Jeff did not reply. He bowed his head and clasped his burned hands together. Miss Mayfield saw their raw surfaces, saw the ugly cut on his head, pitied him, but went on hastily, with both cheeks burning, to say, womanlike, what was then deepest in her heart:

“My brother-in-law told me your adventure; but I did not know until I entered this room that the gentleman I wished to help was one who had once rejected my assistance, who had misunderstood me, and cruelly insulted me! Oh, forgive me, Mr. Briggs” (Jeff had risen). “I did not mean THAT. But, Mr. Jeff—Jeff—oh!” (She had caught his tortured hand and had wrung a movement of pain from him.) “Oh, dear! what did I do now? But Mr. Jeff, after what has passed, after what you said to me when you went away, when you were at that dreadful place, Campville, when you were two months in Sacramento, you might—YOU OUGHT TO HAVE LET ME KNOW IT!”

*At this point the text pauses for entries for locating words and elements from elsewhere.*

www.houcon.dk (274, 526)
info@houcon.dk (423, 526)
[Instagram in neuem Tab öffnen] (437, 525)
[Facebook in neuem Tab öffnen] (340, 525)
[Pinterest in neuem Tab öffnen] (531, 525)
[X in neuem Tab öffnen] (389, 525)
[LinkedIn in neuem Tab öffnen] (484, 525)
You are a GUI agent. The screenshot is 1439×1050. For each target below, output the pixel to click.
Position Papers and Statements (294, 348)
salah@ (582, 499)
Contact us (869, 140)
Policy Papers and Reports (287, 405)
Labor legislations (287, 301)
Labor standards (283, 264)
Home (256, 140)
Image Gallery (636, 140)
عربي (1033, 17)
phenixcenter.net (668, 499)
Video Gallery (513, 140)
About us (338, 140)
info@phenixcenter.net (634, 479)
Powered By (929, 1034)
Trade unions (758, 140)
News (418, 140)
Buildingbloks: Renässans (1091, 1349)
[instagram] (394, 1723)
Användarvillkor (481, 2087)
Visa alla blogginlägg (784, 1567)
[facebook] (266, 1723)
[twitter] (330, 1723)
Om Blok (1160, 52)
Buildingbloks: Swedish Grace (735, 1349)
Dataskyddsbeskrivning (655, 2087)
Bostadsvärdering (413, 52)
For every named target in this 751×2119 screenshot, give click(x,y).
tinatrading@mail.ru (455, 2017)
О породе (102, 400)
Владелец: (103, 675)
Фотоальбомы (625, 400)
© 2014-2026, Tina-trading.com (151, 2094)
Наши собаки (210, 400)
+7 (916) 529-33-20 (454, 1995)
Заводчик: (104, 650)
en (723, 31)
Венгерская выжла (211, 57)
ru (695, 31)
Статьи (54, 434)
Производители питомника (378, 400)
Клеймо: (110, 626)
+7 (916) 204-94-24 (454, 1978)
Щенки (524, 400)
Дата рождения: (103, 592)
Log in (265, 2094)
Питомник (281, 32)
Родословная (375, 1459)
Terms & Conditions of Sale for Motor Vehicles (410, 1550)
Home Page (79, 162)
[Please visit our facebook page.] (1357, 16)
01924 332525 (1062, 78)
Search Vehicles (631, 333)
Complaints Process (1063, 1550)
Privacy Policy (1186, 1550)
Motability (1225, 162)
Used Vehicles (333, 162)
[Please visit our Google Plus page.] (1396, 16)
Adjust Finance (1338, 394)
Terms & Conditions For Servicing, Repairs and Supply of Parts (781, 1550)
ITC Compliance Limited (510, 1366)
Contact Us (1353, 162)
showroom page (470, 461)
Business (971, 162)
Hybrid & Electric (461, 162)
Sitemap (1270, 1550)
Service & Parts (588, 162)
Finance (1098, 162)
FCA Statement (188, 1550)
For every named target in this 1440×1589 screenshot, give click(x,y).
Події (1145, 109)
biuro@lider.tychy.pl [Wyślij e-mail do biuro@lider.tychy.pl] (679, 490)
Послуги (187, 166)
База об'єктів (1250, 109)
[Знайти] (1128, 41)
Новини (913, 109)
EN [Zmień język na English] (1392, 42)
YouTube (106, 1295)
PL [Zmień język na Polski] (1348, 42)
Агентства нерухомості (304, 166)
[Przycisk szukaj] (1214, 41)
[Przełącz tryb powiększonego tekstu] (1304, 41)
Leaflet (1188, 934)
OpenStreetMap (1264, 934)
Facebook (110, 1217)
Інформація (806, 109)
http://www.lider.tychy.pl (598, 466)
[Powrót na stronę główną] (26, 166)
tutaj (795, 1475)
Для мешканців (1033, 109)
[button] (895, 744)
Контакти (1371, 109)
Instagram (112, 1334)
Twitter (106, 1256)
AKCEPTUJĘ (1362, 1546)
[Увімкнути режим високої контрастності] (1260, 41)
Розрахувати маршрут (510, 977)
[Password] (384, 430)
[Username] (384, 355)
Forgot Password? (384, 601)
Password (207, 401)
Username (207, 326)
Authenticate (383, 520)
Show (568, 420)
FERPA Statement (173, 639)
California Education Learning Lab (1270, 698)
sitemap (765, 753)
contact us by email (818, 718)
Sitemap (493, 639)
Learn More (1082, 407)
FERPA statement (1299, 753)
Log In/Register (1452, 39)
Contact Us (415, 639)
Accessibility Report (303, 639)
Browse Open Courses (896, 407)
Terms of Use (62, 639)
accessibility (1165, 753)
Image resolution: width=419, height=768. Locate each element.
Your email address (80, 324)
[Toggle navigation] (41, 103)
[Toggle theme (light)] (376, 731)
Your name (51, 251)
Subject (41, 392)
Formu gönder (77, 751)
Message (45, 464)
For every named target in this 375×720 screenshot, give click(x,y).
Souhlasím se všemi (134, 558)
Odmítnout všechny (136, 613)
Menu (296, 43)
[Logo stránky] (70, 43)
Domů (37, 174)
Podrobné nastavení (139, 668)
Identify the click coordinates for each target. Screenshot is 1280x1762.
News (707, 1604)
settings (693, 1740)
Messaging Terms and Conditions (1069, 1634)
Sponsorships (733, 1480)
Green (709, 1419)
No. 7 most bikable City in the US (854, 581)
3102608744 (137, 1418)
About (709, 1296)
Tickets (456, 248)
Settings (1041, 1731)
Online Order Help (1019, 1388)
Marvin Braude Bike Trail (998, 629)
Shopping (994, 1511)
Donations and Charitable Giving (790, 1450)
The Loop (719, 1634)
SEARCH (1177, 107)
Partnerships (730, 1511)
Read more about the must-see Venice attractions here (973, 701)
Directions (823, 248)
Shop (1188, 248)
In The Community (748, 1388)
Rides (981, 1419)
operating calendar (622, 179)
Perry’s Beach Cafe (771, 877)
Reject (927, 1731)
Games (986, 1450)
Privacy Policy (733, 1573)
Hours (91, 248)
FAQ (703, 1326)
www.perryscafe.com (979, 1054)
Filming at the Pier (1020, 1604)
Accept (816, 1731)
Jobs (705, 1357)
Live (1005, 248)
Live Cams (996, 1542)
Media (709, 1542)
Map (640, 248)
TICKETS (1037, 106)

Jeff turned. Her face, more beautiful than he had ever seen it, alive and eloquent with every thought that her woman's speech but half expressed, was very near his—so near, that under her honest eyes the wretched scales fell from his own, his self-wrought shackles crumbled away, and he dropped upon his knees at her feet as she sank into the chair he had quitted. Both his hands were grasped in her own.

“YOU went away, and I STAYED,” she said reflectively.

“I had no home, Miss Mayfield.”

“Nor had I. I had to buy this,” she said, with a delicious simplicity; “and bring a family here too,” she added, “in case YOU”—she stopped, with a slight color.

“Forgive me,” said Jeff, burying his face in her hands.

“Jeff.”

“Jessie.”

“Don't you think you were a LITTLE—just a little—mean?”